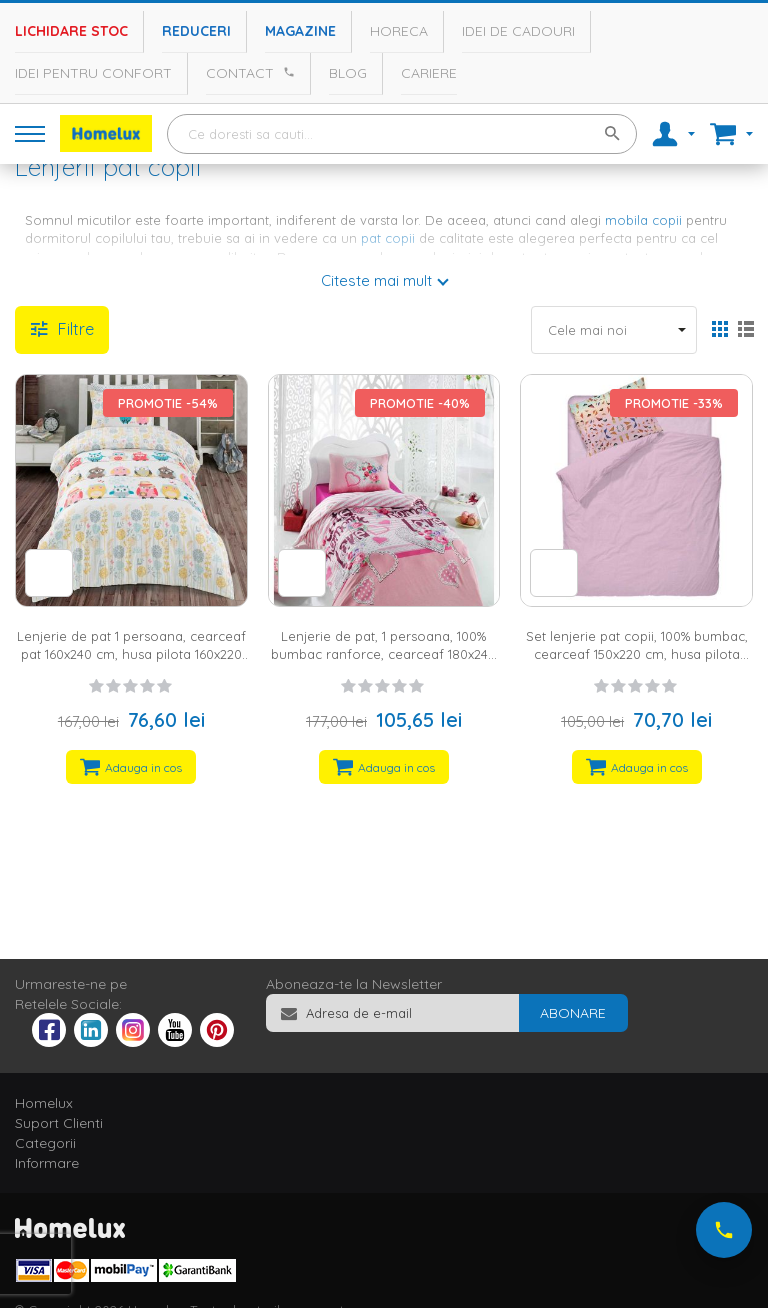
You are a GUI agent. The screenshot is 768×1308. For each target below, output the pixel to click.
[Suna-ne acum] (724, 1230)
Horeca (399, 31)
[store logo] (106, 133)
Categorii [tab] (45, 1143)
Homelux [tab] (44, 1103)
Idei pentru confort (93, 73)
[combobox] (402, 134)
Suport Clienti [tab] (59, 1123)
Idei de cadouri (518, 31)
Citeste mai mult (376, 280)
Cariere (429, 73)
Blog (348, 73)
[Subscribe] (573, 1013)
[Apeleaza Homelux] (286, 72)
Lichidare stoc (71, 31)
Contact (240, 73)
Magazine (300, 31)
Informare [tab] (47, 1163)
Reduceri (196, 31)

==

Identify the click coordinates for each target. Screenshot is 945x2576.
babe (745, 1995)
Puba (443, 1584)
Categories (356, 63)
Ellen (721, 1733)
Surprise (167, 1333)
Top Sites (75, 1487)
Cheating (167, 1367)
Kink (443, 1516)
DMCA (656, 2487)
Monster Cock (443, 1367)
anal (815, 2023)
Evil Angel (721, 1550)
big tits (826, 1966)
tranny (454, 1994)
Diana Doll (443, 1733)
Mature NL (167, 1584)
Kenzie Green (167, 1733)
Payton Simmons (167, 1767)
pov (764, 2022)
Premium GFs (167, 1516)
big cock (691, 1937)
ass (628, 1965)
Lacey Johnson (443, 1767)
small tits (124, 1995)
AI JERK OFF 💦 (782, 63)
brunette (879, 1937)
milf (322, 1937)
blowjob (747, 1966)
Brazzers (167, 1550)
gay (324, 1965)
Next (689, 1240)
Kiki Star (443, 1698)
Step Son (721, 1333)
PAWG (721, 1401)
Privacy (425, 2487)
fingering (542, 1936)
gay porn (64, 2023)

# Objective:
Reproduce, word for word, the rows from the line with "You are a GUI" up to and including the line with "Reduceri (196, 31)".

# Exercise result:
You are a GUI agent. The screenshot is 768×1308. For each target below, output the pixel to click.
[Suna-ne acum] (724, 1230)
Horeca (399, 31)
[store logo] (106, 133)
Categorii [tab] (45, 1143)
Homelux [tab] (44, 1103)
Idei pentru confort (93, 73)
[combobox] (402, 134)
Suport Clienti [tab] (59, 1123)
Idei de cadouri (518, 31)
Citeste mai mult (376, 280)
Cariere (429, 73)
Blog (348, 73)
[Subscribe] (573, 1013)
[Apeleaza Homelux] (286, 72)
Lichidare stoc (71, 31)
Contact (240, 73)
Magazine (300, 31)
Informare [tab] (47, 1163)
Reduceri (196, 31)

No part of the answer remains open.